WHAT IS BEING ASKED:
Copy exactly the lines of the material below, starting with the first and including the line that holds "Click the display".

TASK MATERIAL:

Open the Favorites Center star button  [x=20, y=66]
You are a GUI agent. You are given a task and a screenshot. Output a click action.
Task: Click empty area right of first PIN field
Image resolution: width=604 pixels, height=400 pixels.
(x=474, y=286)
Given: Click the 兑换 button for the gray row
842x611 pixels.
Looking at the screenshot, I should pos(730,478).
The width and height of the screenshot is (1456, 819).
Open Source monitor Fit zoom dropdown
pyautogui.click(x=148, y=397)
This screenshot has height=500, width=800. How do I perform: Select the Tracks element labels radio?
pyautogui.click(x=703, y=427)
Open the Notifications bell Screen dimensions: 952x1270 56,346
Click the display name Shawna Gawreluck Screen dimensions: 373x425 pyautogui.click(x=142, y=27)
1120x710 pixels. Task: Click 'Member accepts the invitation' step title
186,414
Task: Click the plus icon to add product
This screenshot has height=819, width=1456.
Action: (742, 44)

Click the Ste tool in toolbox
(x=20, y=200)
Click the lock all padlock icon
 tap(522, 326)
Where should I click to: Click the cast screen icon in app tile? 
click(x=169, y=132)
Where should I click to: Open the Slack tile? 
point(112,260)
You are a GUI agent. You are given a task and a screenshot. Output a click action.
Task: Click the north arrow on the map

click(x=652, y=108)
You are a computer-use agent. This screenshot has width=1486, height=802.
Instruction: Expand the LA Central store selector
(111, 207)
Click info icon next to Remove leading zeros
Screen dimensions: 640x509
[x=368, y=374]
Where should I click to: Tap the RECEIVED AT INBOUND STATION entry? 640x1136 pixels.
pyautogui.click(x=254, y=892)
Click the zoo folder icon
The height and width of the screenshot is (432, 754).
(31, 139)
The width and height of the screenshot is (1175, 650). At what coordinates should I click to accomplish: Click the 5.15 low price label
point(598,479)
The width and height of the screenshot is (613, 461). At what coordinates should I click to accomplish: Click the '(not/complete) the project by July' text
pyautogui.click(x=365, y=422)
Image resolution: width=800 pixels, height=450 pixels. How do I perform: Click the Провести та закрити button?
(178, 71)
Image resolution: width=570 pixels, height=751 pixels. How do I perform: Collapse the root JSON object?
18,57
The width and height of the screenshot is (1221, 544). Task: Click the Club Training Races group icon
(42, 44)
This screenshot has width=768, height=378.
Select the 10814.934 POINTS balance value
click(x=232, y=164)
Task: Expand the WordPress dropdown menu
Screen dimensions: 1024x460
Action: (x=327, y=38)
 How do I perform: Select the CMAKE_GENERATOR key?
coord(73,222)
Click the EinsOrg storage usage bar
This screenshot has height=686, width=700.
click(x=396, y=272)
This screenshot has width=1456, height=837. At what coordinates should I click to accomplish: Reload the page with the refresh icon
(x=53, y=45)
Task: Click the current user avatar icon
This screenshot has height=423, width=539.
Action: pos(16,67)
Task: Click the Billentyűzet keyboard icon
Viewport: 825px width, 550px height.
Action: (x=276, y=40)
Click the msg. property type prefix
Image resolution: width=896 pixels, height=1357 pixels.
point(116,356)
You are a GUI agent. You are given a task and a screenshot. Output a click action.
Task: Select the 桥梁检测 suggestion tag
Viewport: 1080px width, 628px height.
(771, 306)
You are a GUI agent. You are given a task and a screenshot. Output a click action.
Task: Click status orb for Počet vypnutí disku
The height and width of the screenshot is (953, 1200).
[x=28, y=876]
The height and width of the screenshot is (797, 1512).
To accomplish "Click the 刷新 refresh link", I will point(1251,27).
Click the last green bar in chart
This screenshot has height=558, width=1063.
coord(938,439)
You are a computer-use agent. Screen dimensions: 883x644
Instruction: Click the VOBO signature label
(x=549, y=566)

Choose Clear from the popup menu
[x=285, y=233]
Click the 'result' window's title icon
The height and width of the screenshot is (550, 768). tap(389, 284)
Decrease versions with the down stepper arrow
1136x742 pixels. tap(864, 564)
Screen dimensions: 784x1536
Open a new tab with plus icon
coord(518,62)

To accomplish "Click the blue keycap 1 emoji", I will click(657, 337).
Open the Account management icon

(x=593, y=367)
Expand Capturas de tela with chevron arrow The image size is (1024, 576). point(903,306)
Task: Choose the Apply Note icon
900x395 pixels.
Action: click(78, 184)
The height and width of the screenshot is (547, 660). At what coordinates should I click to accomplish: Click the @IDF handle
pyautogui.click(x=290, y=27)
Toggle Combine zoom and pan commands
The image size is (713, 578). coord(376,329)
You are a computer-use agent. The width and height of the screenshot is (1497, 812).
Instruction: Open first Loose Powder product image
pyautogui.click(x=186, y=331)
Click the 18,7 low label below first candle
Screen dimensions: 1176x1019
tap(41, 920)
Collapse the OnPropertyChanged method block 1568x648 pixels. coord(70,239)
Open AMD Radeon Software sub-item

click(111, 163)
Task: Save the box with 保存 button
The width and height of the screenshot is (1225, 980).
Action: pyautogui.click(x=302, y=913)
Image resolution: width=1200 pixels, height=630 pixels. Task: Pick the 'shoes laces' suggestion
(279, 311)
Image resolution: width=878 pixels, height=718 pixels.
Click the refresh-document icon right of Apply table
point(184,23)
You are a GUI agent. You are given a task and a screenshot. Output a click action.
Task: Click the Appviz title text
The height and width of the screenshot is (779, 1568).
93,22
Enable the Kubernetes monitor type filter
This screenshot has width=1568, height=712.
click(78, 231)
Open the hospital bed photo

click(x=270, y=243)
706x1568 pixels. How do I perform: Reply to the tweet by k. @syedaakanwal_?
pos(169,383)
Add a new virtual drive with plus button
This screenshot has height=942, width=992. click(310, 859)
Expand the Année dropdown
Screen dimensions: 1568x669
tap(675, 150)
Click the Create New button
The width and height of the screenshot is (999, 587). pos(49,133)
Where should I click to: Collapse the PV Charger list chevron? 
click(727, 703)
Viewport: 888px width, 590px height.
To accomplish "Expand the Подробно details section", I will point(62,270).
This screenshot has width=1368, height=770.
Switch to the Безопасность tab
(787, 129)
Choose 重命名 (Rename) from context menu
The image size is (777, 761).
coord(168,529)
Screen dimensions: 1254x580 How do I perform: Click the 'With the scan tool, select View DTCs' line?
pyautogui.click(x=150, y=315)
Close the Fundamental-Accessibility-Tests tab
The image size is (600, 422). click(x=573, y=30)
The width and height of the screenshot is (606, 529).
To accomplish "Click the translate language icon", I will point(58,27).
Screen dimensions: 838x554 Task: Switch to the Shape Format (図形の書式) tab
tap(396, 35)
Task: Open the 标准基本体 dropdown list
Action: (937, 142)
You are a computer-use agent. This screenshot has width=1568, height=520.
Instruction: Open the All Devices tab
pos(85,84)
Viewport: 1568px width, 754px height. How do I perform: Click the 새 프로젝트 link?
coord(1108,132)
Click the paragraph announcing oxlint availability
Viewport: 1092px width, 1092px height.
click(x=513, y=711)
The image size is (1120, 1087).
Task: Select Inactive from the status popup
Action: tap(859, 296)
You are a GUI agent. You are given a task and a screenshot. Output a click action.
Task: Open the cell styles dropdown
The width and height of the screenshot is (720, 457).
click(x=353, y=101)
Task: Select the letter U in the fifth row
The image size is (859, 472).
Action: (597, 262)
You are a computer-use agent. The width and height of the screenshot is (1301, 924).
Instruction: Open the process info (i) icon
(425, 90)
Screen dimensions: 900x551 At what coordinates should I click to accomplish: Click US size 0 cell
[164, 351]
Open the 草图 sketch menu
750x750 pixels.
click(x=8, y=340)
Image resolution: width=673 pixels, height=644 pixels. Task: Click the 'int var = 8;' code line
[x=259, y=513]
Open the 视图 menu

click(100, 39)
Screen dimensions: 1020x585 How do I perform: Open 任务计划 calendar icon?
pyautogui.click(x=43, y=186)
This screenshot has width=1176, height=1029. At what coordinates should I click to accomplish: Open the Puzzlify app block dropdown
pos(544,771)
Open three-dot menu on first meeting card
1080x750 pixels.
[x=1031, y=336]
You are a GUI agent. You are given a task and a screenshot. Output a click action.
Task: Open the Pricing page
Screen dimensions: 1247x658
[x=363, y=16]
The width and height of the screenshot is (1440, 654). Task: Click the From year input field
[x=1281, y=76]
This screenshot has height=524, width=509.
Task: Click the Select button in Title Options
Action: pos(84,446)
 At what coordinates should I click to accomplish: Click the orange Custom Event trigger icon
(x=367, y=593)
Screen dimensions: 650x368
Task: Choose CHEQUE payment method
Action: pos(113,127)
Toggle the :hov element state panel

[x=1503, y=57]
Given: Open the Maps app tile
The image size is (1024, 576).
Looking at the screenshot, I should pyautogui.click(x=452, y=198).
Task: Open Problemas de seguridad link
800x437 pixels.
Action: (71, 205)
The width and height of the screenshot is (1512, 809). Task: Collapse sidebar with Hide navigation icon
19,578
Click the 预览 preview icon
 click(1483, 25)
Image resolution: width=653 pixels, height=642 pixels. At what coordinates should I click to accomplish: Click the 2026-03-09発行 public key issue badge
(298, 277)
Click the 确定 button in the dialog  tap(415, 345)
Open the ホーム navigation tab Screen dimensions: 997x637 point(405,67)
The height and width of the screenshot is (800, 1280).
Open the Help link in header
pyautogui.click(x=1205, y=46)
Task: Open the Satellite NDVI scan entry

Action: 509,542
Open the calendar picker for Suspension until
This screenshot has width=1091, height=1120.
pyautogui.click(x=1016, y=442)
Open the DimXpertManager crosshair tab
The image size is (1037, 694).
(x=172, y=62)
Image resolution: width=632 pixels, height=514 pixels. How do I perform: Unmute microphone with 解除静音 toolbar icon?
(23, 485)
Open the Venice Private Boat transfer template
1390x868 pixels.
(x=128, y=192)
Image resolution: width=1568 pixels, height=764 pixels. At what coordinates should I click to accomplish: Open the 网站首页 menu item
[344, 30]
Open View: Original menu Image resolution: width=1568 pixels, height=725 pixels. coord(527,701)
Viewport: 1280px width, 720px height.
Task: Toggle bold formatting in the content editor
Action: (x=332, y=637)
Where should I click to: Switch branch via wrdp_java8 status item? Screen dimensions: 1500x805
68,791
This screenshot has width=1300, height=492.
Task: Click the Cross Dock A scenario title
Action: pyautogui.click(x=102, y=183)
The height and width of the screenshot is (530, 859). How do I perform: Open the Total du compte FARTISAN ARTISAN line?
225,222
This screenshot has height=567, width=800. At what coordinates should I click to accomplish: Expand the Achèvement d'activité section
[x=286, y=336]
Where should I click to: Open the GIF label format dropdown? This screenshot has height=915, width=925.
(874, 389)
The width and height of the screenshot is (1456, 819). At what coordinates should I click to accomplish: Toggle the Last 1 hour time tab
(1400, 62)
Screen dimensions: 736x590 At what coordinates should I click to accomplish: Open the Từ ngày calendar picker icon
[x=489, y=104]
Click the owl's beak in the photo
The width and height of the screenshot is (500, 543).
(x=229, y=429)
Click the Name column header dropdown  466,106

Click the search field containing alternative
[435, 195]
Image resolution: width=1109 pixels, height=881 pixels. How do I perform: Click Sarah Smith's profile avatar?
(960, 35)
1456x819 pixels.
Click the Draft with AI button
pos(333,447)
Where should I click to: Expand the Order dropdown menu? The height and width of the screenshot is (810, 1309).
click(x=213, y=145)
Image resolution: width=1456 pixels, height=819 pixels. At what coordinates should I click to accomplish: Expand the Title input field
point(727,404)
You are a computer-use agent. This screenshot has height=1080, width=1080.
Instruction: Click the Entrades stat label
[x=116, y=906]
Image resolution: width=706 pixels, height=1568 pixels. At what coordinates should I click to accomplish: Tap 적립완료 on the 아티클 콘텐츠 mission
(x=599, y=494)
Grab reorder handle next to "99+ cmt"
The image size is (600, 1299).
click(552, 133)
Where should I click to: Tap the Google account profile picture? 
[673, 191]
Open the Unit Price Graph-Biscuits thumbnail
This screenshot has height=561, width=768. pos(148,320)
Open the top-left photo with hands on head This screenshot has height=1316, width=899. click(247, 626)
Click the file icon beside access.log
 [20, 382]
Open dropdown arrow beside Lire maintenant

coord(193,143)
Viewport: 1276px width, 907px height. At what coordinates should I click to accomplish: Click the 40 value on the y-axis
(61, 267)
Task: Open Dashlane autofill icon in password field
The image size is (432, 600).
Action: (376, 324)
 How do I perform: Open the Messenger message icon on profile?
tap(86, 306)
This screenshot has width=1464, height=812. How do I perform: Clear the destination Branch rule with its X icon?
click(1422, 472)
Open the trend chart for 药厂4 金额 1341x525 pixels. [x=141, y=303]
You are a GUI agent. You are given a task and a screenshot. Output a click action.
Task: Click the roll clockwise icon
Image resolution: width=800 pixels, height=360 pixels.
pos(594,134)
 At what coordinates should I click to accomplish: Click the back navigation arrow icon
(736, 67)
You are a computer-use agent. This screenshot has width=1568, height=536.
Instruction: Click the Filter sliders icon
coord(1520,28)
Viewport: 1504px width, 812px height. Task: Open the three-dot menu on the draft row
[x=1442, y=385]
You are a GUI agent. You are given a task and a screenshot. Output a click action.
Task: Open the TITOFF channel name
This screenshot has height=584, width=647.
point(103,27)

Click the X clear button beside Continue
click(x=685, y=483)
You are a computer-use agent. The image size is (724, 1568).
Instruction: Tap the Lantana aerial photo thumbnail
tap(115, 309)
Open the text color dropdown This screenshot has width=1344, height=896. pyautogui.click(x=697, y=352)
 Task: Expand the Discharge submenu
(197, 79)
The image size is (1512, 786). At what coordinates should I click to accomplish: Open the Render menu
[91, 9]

PROBLEM SOLUTION:
Open the Favorites Center star button  [x=20, y=66]
You are a GUI agent. You are given a task and a screenshot. Output a click action.
Task: Click empty area right of first PIN field
Image resolution: width=604 pixels, height=400 pixels.
(x=474, y=286)
Given: Click the 兑换 button for the gray row
842x611 pixels.
Looking at the screenshot, I should pos(730,478).
The width and height of the screenshot is (1456, 819).
Open Source monitor Fit zoom dropdown
pyautogui.click(x=148, y=397)
This screenshot has height=500, width=800. How do I perform: Select the Tracks element labels radio?
pyautogui.click(x=703, y=427)
Open the Notifications bell Screen dimensions: 952x1270 56,346
Click the display name Shawna Gawreluck Screen dimensions: 373x425 pyautogui.click(x=142, y=27)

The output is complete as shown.